En medio de una ola de amenazas contra figuras políticas de Medellín, el frente 36 de las disidencias de las Farc negó estar detrás de un supuesto plan para asesinar al alcalde Federico Gutiérrez, al secretario de Seguridad Manuel Villa y a varios concejales, entre ellos Claudia Carrasquilla y Andrés Tobón. La denuncia, que surgió desde la cárcel de Cómbita, señala una presunta alianza entre las disidencias y la Oficina de Envigado, con una recompensa de ocho millones de dólares por ejecutar los atentados.
El grupo armado calificó las acusaciones como “maniobras ruines” y negó cualquier vínculo con estructuras mafiosas, aunque informes oficiales los relacionan con narcotráfico, minería ilegal y extorsión. En su comunicado, las disidencias aseguran que no aceptan montajes ni amenazas, y que su lucha es política, no criminal. Sin embargo, el contexto de violencia y las alianzas entre grupos ilegales en Antioquia ponen en duda la supuesta pureza ideológica del frente 36.
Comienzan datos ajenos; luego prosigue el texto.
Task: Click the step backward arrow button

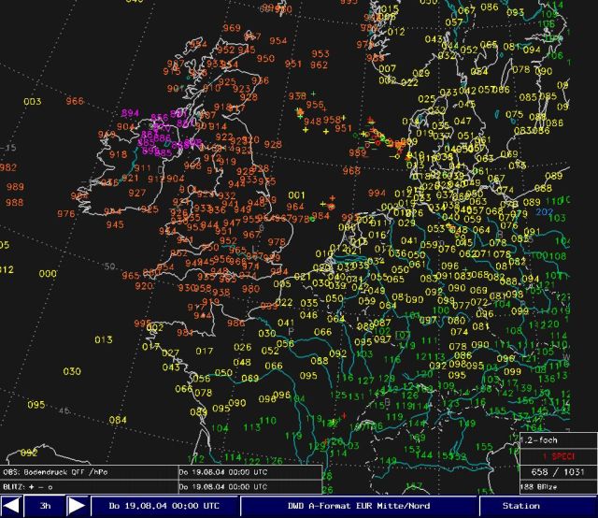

Mientras la Unidad Nacional de Protección admite no tener capacidad para reforzar los esquemas de seguridad, Gutiérrez denuncia que el Gobierno Nacional desmontó más del 60 % de su protección. La tensión crece en Medellín, donde líderes opositores acusan una persecución sistemática y advierten que las amenazas no son aisladas, sino parte de una estrategia para silenciar voces incómodas en el país.